Michael sucked in his breath, pinching the bridge of his nose as his eyes closed in pain. Even when you had a team of alpha males, one was slightly behind the others. The one everyone else would keep a little bit more of an eye on. Capable, yes. They were all determined, strong young men. But each team had that one guy who was slightly behind the others. The one who was ever-so-slightly less than the others. Sammy was that one. Yet, put him among civilians, and he’d stand out as the ultimate cream of the crop. Skills were judged more harshly within the SEALs.
In a cold voice Michael asked, “What happened?”
“He was undercover, getting intel on a businessman bankrolling a terrorist cell in your corner of the world. A highly thought of businessman with aspirations to get into politics. Sammy volunteered to go in as Sammy Leacock.”
“When?” His tone hard, his heart aching, Michael waited for the answers he needed, an ugly resolve setting in.
“He went in three weeks ago. His body was found yesterday morning.”
“A bullet to the back of the head. His hands and feet bound.”
“Execution style.” Michael’s tone was clipped.
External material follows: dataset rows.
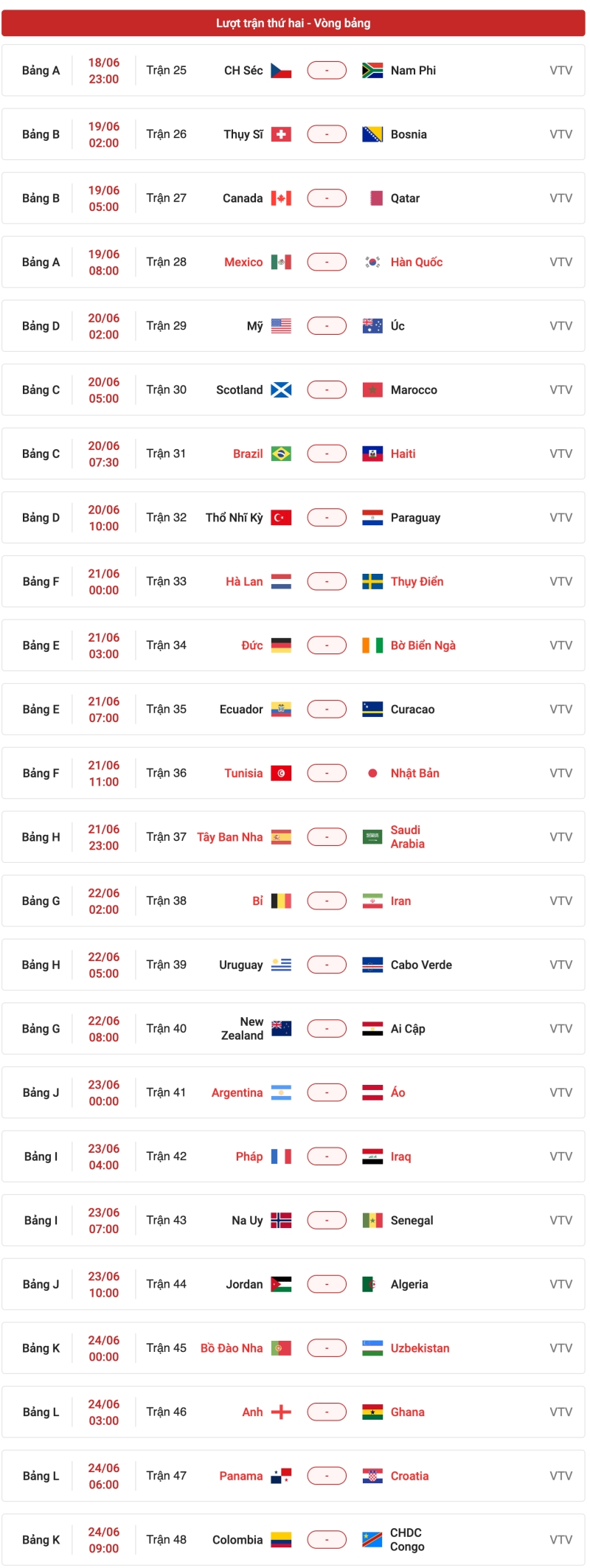The width and height of the screenshot is (590, 1568).
Task: Click the South Africa flag icon
Action: (x=372, y=71)
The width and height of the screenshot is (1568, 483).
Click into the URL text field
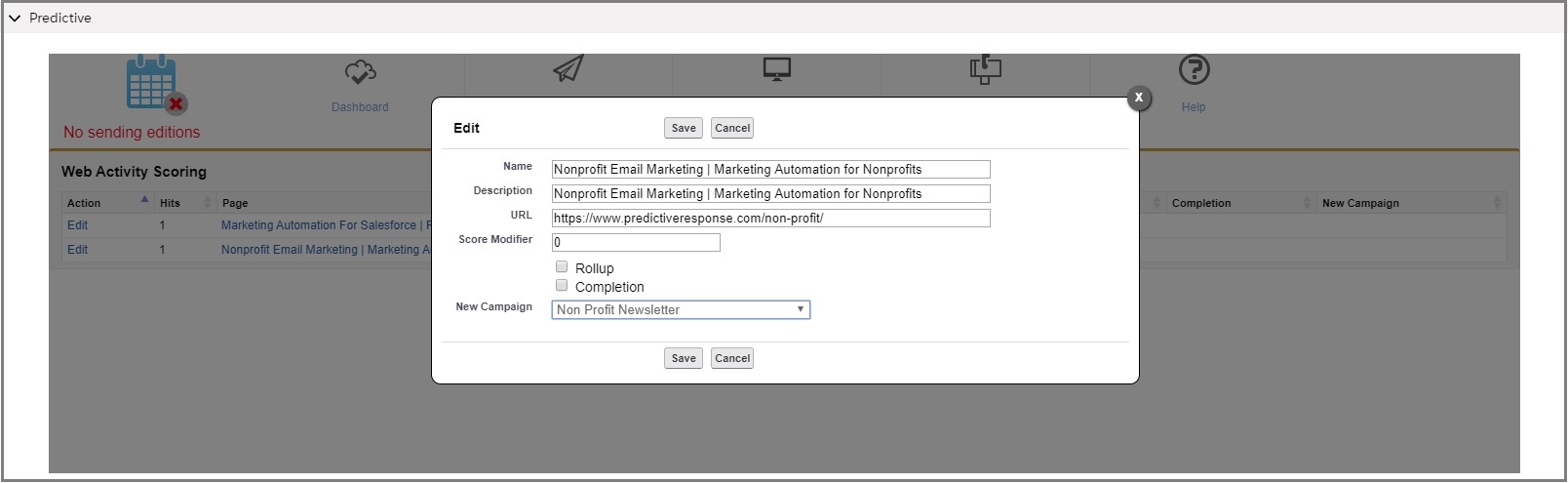tap(770, 219)
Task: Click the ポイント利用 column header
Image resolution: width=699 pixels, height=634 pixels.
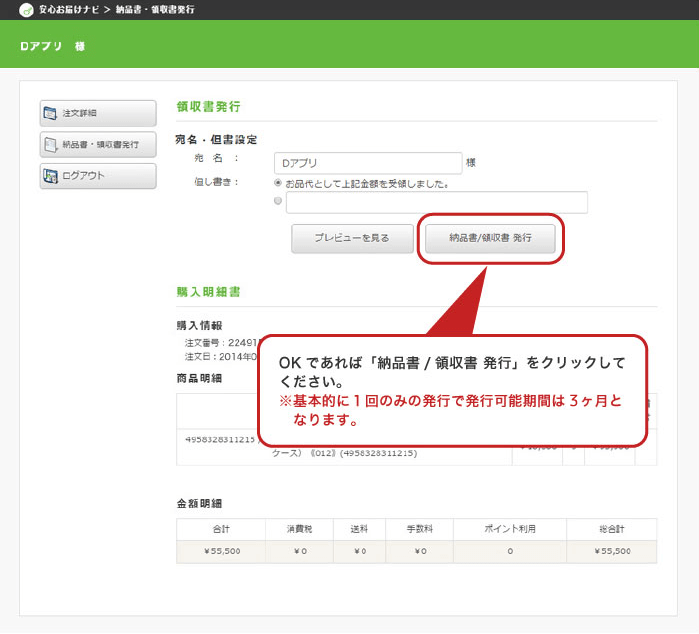Action: (510, 529)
Both men knew he’d seen this many times before.
“Yes. We’re assuming his cover was blown, and that’s not all,” the commander continued. “He wasn’t found alone. A young woman, a maid from the same household, was found beside him. Same thing—hands and feet tied, shot in the back of the head.”
“Was she one of yours?”
“No, she was an innocent civilian.”
“Do we know that for sure?” As soon as he realized he had said that we pronoun, he knew mentally he’d jumped back on ship. After one year away and saying no since forever in his head, at the first sign of helping a brother, he was right there. Unfortunately, he hadn’t been in time to save Sammy.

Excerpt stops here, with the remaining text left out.